Pass exactly ONE of `name` / `hash` / `search`. Optional `type` narrows to a category (useful when a fragment like "horse" hits both peds and vehicles). Note: `type` reflects the SOURCE FILE — the same asset name can exist under multiple `type`s. e.g. `mp006_p_mshine_int_door01x` appears as `type=object` (1 row from object_list.lua) AND `type=door` (2 rows from doorhashes.lua, different door hashes for distinct in-world instances with `coords`). Pick `type=door` when you want lockable in-world doors with positions; `type=object` for the model itself.
Examples:
- `{name: "a_c_bear_01"}` → exact ped lookup, returns variants=11 + relationship=REL_WILD_ANIMAL_PREDATOR.

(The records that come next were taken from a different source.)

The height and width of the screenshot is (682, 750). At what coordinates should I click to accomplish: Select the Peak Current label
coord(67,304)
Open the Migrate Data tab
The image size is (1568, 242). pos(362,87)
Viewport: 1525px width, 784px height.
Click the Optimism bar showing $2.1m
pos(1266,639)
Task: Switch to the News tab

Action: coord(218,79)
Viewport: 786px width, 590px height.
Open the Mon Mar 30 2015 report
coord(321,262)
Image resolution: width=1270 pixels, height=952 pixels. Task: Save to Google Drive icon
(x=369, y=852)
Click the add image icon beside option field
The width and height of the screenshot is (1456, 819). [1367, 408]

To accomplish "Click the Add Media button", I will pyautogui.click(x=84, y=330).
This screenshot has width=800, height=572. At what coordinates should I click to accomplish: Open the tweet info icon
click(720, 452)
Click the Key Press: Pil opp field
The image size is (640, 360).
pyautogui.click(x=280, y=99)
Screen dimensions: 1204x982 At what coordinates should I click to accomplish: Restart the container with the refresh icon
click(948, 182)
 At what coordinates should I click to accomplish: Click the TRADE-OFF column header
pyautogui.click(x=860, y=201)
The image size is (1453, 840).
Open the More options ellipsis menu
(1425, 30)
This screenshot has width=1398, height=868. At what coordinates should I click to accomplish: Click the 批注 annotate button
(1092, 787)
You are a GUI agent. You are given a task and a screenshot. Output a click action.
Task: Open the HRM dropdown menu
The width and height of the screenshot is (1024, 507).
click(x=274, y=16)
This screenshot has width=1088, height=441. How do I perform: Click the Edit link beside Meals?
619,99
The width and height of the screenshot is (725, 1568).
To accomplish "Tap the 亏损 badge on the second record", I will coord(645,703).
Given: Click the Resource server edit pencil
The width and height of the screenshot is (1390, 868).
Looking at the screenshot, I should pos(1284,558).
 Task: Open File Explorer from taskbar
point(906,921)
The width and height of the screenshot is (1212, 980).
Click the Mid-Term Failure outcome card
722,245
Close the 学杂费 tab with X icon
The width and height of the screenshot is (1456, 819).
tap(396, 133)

- `{hash: "0xBCFD0E7F"}` → resolves to ped `a_c_bear_01` (omit `0x` ok).
- `{search: "lemat", type: "weapon"}` → substring match → `weapon_revolver_lemat`.
- `{search: "moonshine", type: "door"}` → exact substring misses (no door name contains "moonshine"), fuzzy trigram fallback fires → `mp006_p_mshine_int_door01x`. Fuzzy mainly fires when `type` narrows out the exact-substring matches; without `type`, common terms find substring hits first and never reach fuzzy.